This year’s headline figures look rosy. India’s media and entertainment (M&E) industry grew 8.1% to be worth ₹2.3 lakh crore (~$27.7 billion) in 2023 and will cross ₹3 lakh crore ($37.1 billion) in two years. Almost all sectors—from digital entertainment and gaming to music and even radio and print—grew between 6-20% each.
But all this growth masks irreversible changes in the business of media, and top executives know it. Indians aren’t paying directly for content, yes. But advertisers are pulling back as well. And an impossible number of media formats are all fighting for ad revenue that isn’t growing like it once did.
Big box, small returns
It all starts with the biggest hole in this growth story: television.
Last year, the TV business declined 1.3% to ₹69,600 crore ($8.4 billion).

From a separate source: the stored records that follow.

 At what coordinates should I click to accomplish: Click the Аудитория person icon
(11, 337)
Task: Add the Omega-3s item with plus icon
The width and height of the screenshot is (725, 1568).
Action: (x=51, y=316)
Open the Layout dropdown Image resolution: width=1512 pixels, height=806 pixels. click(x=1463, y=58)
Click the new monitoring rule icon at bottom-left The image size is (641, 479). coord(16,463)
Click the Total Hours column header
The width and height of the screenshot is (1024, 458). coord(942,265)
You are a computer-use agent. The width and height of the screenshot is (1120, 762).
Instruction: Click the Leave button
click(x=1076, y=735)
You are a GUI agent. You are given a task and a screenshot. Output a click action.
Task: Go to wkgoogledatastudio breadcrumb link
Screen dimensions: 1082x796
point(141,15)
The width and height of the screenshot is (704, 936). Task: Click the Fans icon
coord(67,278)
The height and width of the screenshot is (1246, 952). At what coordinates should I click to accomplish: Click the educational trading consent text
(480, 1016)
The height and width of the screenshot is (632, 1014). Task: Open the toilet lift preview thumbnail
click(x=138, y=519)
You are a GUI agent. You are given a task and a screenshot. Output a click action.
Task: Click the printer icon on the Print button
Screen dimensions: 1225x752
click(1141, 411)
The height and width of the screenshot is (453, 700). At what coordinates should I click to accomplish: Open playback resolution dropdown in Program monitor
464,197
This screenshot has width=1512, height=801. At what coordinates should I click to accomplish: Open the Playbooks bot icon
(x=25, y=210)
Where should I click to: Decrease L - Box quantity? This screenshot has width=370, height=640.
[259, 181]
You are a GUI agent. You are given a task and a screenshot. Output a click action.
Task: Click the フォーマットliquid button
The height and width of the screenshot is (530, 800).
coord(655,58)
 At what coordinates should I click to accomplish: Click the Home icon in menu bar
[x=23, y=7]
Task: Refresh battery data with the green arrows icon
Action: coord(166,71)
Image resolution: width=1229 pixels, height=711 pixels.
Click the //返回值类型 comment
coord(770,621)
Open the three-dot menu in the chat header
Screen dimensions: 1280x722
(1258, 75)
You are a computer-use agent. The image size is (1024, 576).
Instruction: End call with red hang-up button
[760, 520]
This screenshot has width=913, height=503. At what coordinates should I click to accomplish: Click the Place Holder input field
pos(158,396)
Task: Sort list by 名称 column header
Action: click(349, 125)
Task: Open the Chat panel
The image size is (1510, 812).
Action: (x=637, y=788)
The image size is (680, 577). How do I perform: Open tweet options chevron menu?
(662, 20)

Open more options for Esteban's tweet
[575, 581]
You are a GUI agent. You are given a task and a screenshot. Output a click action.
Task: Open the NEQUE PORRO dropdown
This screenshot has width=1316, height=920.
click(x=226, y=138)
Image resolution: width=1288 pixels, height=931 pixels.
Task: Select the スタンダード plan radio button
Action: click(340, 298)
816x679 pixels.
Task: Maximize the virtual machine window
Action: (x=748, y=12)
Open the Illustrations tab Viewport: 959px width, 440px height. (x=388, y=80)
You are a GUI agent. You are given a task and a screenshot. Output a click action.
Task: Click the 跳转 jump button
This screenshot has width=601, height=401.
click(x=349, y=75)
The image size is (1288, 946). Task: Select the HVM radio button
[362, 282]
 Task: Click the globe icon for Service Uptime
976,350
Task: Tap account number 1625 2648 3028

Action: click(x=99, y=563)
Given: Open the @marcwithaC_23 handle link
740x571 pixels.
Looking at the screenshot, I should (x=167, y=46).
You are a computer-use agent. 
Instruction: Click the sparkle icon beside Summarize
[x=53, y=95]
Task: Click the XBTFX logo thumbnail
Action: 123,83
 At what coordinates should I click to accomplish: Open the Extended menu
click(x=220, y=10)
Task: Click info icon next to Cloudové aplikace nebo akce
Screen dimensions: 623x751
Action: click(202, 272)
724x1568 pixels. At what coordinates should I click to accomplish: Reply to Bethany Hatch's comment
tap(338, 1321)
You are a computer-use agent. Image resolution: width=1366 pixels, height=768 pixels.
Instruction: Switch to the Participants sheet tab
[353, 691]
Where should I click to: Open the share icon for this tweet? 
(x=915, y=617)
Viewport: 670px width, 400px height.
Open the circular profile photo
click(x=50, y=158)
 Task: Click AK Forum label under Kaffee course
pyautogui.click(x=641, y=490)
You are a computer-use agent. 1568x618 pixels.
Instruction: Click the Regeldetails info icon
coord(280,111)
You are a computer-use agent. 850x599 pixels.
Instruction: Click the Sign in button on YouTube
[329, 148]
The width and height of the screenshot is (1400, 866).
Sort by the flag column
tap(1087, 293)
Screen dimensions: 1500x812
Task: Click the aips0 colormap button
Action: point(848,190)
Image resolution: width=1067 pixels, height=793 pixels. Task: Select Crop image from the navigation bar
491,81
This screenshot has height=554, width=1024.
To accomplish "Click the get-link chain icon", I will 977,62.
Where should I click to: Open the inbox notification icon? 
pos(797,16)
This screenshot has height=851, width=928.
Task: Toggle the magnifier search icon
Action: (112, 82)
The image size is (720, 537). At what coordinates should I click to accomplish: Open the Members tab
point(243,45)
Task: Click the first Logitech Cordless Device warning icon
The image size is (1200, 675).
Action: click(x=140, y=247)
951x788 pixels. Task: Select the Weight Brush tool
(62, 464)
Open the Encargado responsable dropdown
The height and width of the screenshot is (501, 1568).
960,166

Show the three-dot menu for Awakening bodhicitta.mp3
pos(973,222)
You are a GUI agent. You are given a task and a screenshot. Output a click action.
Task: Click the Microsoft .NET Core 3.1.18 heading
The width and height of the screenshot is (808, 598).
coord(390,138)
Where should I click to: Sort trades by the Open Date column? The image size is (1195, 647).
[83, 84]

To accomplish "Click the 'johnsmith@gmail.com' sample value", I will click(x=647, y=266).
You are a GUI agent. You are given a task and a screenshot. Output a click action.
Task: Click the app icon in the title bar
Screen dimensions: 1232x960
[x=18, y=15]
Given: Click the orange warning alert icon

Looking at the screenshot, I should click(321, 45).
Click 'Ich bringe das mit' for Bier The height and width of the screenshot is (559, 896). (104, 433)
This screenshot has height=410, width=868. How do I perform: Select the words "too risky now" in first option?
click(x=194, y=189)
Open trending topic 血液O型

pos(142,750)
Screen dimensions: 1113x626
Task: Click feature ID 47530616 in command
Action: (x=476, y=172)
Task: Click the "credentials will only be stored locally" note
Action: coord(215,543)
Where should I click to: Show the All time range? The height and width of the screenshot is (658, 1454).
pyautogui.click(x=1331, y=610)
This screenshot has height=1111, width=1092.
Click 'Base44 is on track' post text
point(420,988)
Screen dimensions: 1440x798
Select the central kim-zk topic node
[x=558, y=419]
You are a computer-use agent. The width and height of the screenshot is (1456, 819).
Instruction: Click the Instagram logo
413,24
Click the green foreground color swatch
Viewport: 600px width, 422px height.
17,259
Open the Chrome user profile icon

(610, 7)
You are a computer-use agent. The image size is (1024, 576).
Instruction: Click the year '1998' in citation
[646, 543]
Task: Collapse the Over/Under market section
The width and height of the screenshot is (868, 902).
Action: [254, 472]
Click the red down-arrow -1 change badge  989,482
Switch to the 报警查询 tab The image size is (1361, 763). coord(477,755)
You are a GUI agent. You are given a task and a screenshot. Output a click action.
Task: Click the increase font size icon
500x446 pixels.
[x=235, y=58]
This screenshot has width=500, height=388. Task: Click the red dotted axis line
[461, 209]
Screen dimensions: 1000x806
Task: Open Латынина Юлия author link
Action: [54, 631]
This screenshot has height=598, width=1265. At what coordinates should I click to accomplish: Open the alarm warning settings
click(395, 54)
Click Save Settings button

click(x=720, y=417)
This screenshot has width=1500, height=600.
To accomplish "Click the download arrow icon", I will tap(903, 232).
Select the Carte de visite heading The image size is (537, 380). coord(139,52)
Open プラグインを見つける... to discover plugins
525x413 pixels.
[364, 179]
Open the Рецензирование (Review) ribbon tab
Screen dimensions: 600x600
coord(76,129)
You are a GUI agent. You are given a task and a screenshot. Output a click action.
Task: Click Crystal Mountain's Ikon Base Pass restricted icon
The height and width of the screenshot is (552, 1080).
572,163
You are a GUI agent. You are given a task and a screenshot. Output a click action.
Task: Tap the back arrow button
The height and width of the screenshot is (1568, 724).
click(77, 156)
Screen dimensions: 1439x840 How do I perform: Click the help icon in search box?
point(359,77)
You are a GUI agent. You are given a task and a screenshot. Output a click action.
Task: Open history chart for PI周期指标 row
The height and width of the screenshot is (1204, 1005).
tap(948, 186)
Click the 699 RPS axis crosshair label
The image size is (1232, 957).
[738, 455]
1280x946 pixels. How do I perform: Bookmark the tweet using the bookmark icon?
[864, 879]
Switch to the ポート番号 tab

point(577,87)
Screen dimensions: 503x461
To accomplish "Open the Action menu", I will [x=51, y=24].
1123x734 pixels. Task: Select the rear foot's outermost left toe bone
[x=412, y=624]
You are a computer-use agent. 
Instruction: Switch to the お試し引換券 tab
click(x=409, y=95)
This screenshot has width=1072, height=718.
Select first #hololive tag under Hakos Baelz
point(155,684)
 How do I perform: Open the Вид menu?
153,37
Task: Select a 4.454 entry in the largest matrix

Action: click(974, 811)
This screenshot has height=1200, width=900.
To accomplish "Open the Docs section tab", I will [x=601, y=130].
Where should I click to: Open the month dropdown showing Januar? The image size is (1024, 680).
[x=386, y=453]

This decline was the result of cascading effects. TV ads fell 6.5% in the first half 2023 because gaming and direct-to-consumer (D2C) companies, who were spending heavily on ads, hit a wall. Real money gaming companies have been struggling to survive ever since the government hit them with a 28% GST tax rate on the full value of bets, while D2C companies are suffering in the funding slowdown.
But isn’t digital here to save the day? Perhaps.
Digital media (video, audio, social media) grew 13.5% to ₹65,400 crore, the second largest piece of the media industry pie after TV. The FICCI-EY report (pdf) predicts that digital media will surpass TV in value by the end of this year. Already in 2023, digital advertising revenue crossed TV’s; more than 70% of it came from social media and e-commerce advertising.
This should be good news. Media companies everywhere are learning to let go of their traditional cash cows—such as cable TV—and find ways to make money from digital media. So far, there are few success stories. Look past the headline number, and you can see how precarious the growth of India’s digital media is too:
Digital media’s growth rate has halved: digital ads increased by 15%, but subscriptions grew by a paltry 8.3% last year
Splitting IPL rights hurt everybody: paid video subscriptions fell by two million last year as JioCinema made the IPL free to watch. It helped boost the IPL’s digital ad revenue by 40% but TV, which attracts more viewers, had a 50% drop in ad revenue
Small businesses are spending too carefully: digital advertising may have risen, but the long-tail of small and medium businesses accounted for only a third of it. Most of it went to search, social media, and e-commerce/classified ads, all part of low cost performance advertising. The FICCI-EY report said small and medium enterprises (SMEs) spend as little as ₹20,000 (~$241) a year on digital advertising.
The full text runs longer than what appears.